When I was a boy, I knew an older gentleman who lived near me and he was a study in antiquity. I never knew exactly what he did for a living, I think he had several different avenues, but selling new Buick’s was one of his life-lines. He owned an 1880’s American gothic-styled house and on the south end of his property was an old stable that had been converted into a five-car garage. In one of those garage bays was a 1937 Packard 120 Touring sedan. While not the same body style as today’s 1937 Packard Business Coupe subject, they both share(d) that fabulous Packard grille with automatic shutter control. Even then I was surprised that such “technology” existed as far back as 1937. That functioning grille made an indelible impression on my young mind so when I spied this Packard Business Coupe, I just had to take a closer look. This Business Coupe is located in Fernley, Nevada and is available here on eBay for a current bid of $11,201, twenty-five bids tendered so far.

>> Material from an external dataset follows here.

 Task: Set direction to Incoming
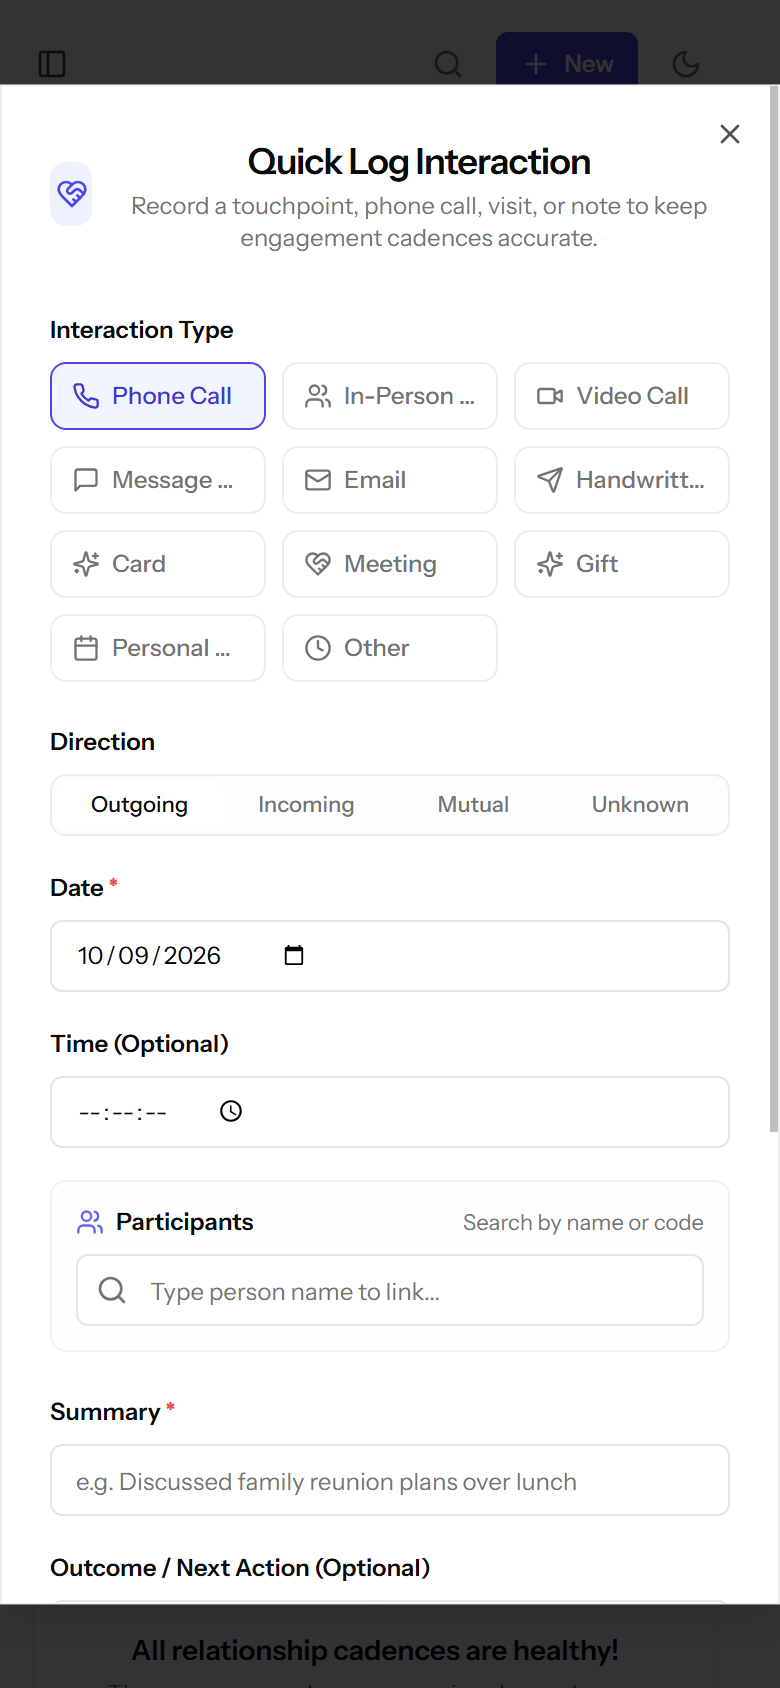(306, 805)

The gray Packard of my youth had roll up shades for the rearmost side windows and the original owner’s initials stenciled in small, discreet, contrasting colored letters on the rear doors. It was a stablemate to a black 1924 Dodge four-door sedan, a 1932 Chrysler touring sedan (dark blue with black fenders – the owner’s favorite), a 1927 Dodge mail truck finished in a two-tone tan and black arrangement (his second favorite), and a medium blue 1929 Chrysler coupe, replete with a rumble seat that had had the lid turned around and attached like a normal trunk lid so a previous owner could sell eggs from the rear compartment. The Packard usually got pulled out of its slot and basked in the warm sunshine for a bit before being returned to its dark, questionable lair – I don’t recall it ever going on a road trip. It and the ’32 Chrysler vied for the most impressive automobiles in this modest collection. The difference was that the Chrysler looked like a lot of other similar cars of the era, the Packard looked like a Packard – both were in magnificent condition.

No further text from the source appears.